In the 21st century, professional and educational realities have shifted, and the vision of Humanitarian Engineering (HE)—founded in 2003—emerged as a response to the social and environmental threats societies have faced since then. However, this approach is not equitably distributed across regions. Central America lacks the institutionalization of Humanitarian Engineering in both formal curricula and faculty training, despite its extreme social and climate vulnerability, where HE would be particularly relevant. This study adopts an exploratory-descriptive and educational action-research approach, aimed at identifying methodological gaps and strengthening engineering education with a humanitarian purpose. The objective is to design a curricular model for faculty development in Humanitarian Engineering (HE) that contributes to the institutionalization of the HELA (Humanitarian Engineering Las Américas) framework within Central American universities. The research concludes that strengthening the faculty is the most effective path to consolidating HE in Latin America, fostering inter-American academic networks, and positioning engineering education as an active agent for human, ethical, and sustainable development in the 21st century.

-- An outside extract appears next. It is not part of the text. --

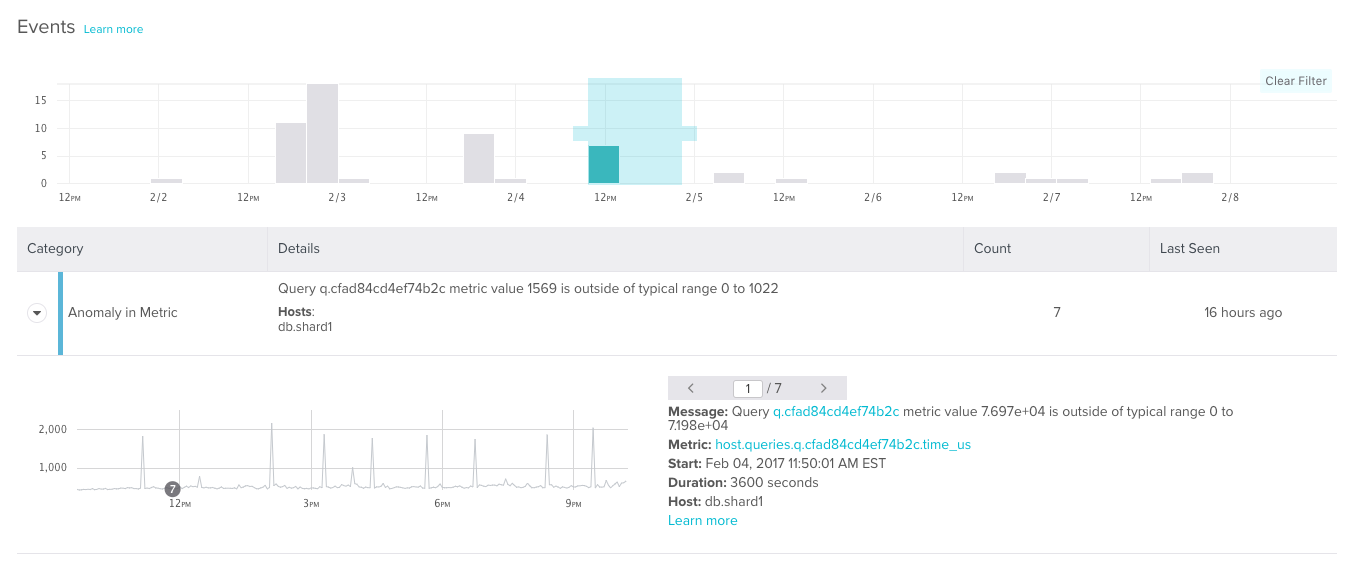The height and width of the screenshot is (570, 1350).
Task: Select the highlighted teal histogram bar
Action: click(x=603, y=165)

International academic cooperation constitutes a relevant mechanism for strengthening advanced training and scientific production in higher education institutions. However, it is frequently assessed through mobility metrics, without detailing how institutional mechanisms are organized or what research orientations emerge from these partnerships. For this reason, the main objective is to analyze the UPM–ESPOL case through a humanitarian engineering dimensions framework in order to identify strategic axes of international university cooperation. The study was conducted in three phases: (i) documentary delimitation of the case study; (ii) thematic analysis of academic production; and (iii) strategic analysis of academic cooperation. Academic production was concentrated in water resources, environment, mining, and infrastructure. Four cooperation axes were identified: advanced training, academic mobility, applied research orientation, and institutional articulation through networks and projects. The analysis shows convergence between the identified thematic orientations and dimensions associated with humanitarian engineering (territorial needs, technological applications, and R&D). The case provides elements for analyzing interuniversity cooperation in terms of institutional mechanisms and research orientation.

Engineering is intrinsically linked to the development of humanity. Professional training at universities encompasses theory, practice, and engagement with real-world situations, all of which must be articulated within a structured framework for the professional and personal development of future engineers. How do the core functions of university life fit together in an academic environment connected to reality? Strategies and their indicators are key to reflecting the university's connection to reality. This work aims to analyze the academic system of an educational unit in Earth sciences through the framework of teaching, research, and community engagement to provide comprehensive training for its students. The applied method focuses on community engagement activities through programs, projects, and interventions within the faculty of Earth sciences, considering diverse indicators of participation and efficiency to support analysis and the proposal of humanitarian engineering. The results reflect the participation of 80 students annually in community-based internships of varying industrial and productive nature, with tangible and intangible outcomes. The conjunction of teacher, student, and community transforms the third substantive function into a unique, dynamic school with diverse projections in engineering design, nature-based solutions, the rescue of ancestral recognition, association, and organization for production, and always with the nuance of humanitarian engineering.